[Die Aufgabe]:
Gib die Zeilen unverändert aus: Beginne bei der Zeile mit „You are a computer-use“ und höre mit dem Ende der Einträge auf, beide Enden eingeschlossen. Lass die Bilder dabei weg.

[Ausgangsmaterial]:
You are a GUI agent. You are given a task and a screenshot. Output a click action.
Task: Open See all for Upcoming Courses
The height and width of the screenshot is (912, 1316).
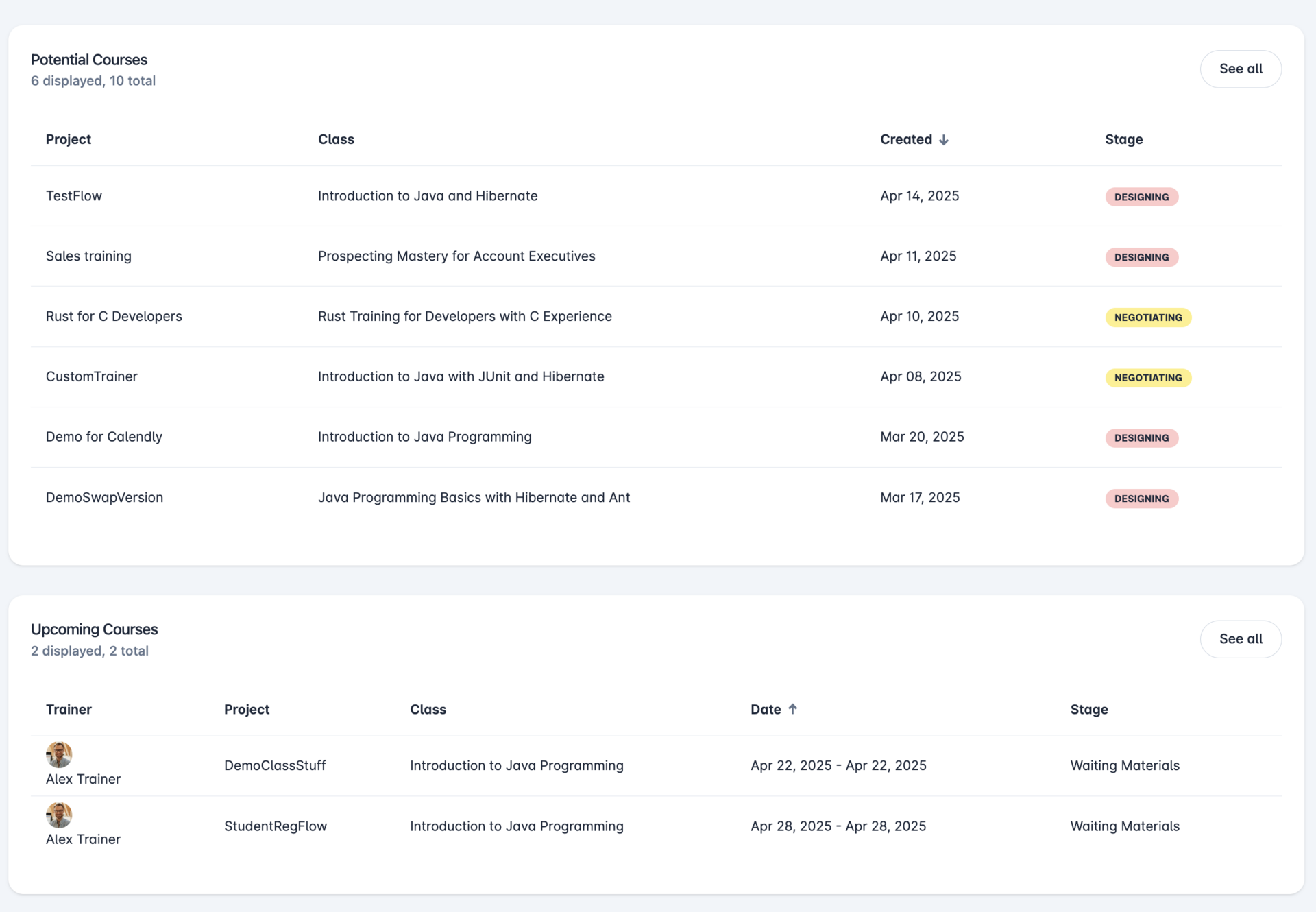tap(1240, 639)
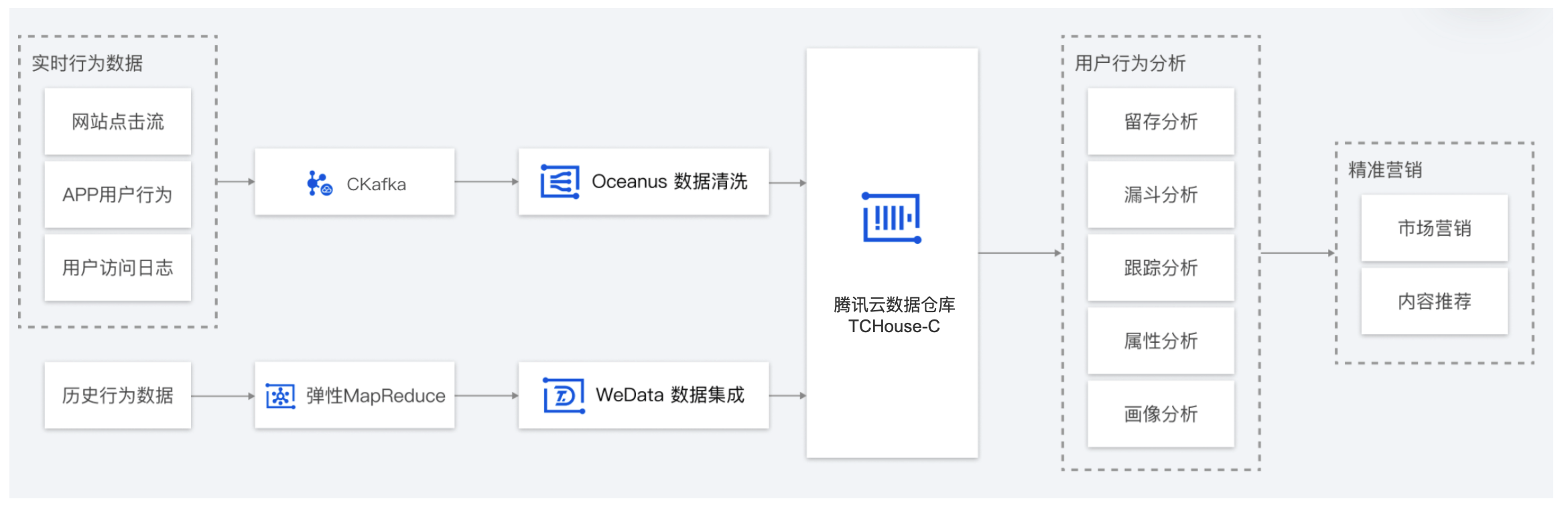1568x509 pixels.
Task: Click the 腾讯云数据仓库 TCHouse-C label
Action: [894, 315]
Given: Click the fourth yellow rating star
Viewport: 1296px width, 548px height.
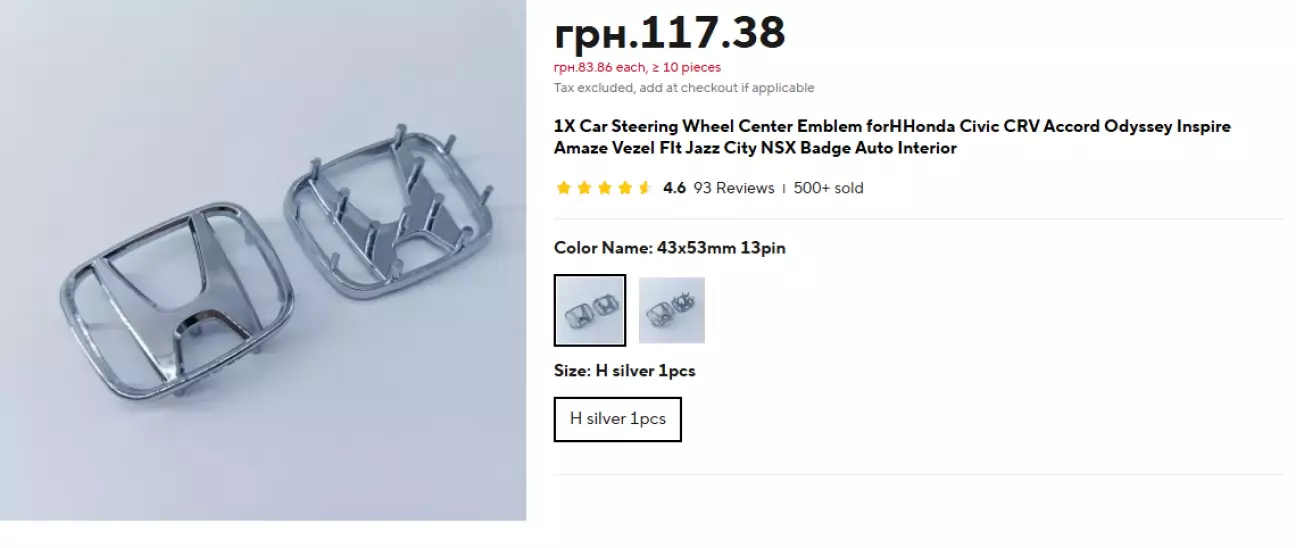Looking at the screenshot, I should click(x=624, y=188).
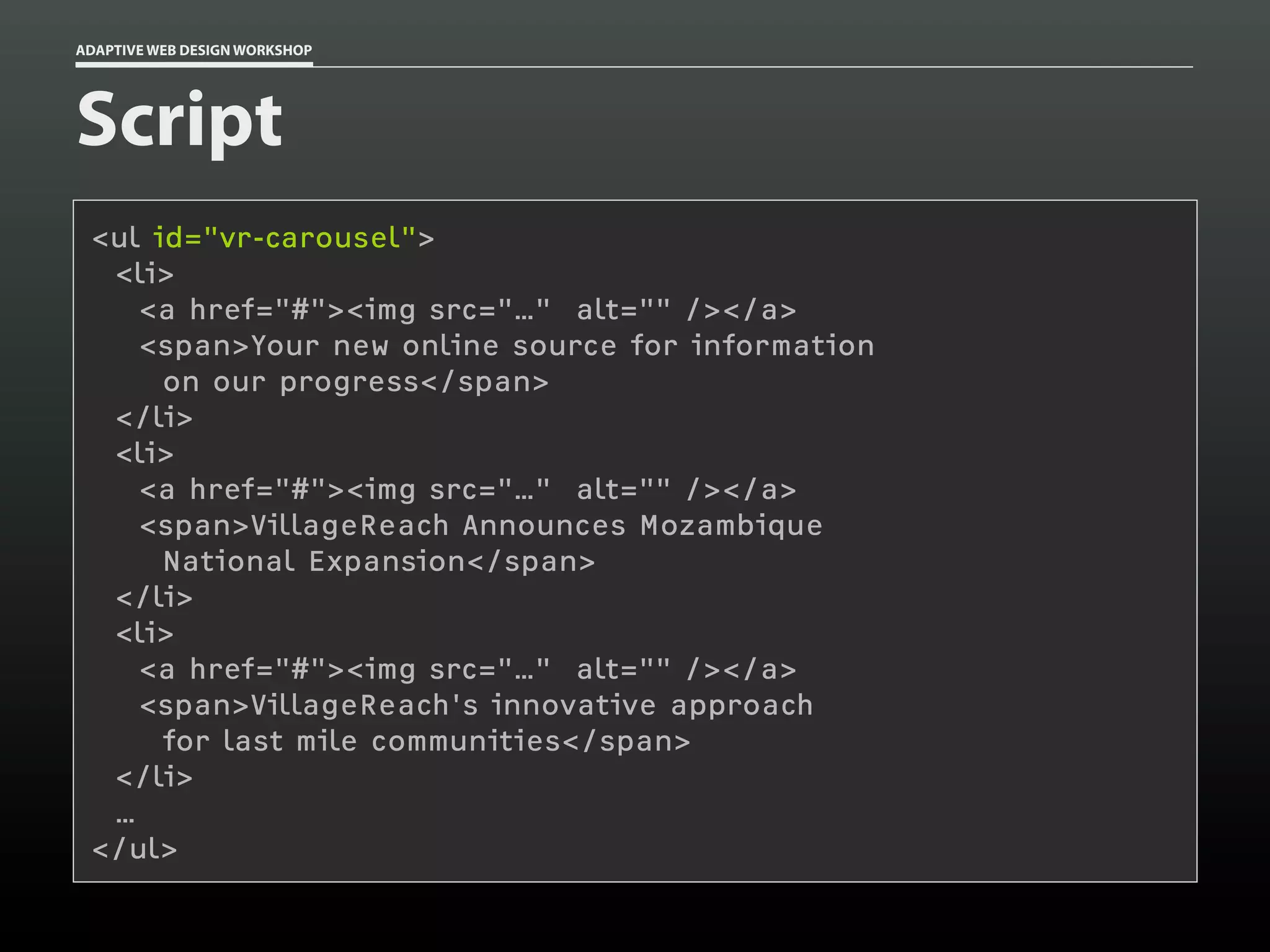Click 'VillageReach's innovative approach' text

[x=531, y=705]
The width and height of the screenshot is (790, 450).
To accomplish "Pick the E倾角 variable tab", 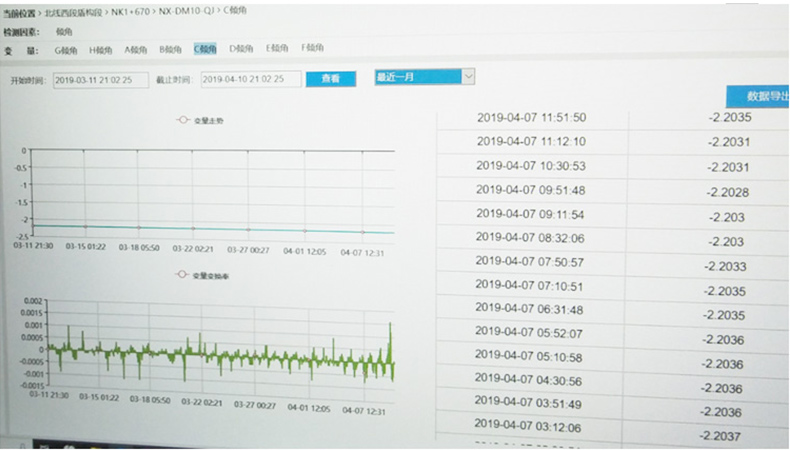I will tap(276, 48).
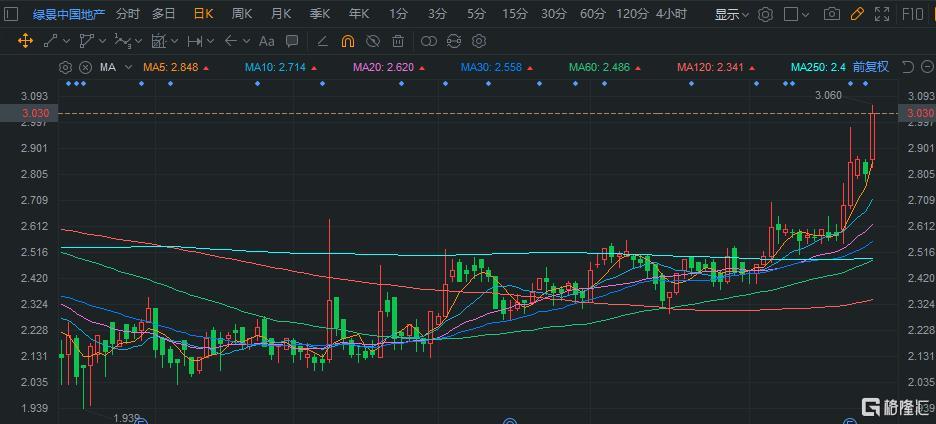Enter fullscreen chart mode
The image size is (936, 424).
882,14
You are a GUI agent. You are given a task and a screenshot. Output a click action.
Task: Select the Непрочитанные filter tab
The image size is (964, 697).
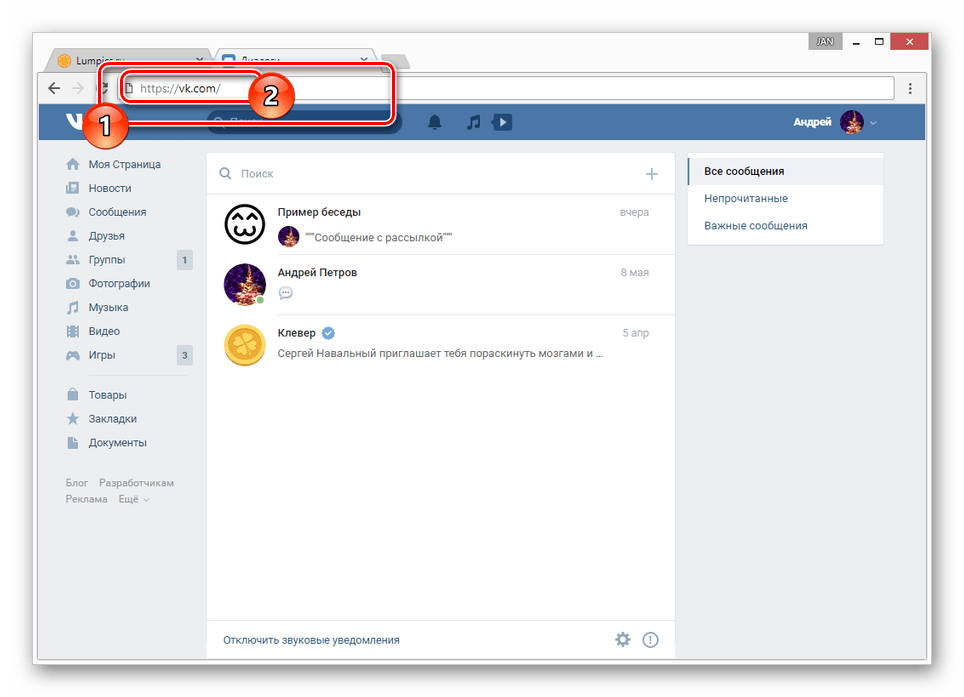click(745, 199)
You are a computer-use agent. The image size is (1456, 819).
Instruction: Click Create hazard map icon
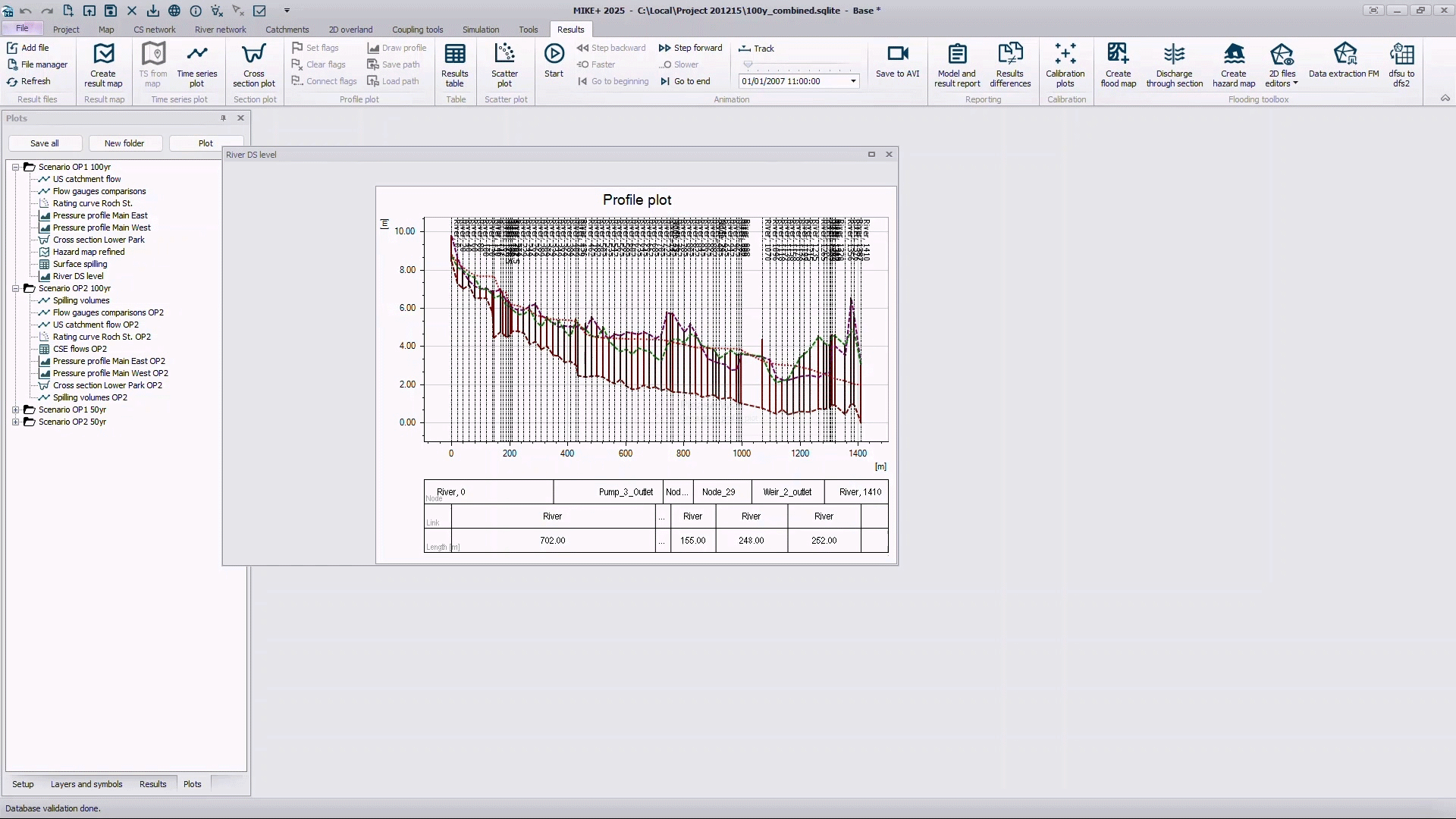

[Lösung]:
You are a computer-use agent. The image size is (1456, 819).
Instruction: Click Create hazard map icon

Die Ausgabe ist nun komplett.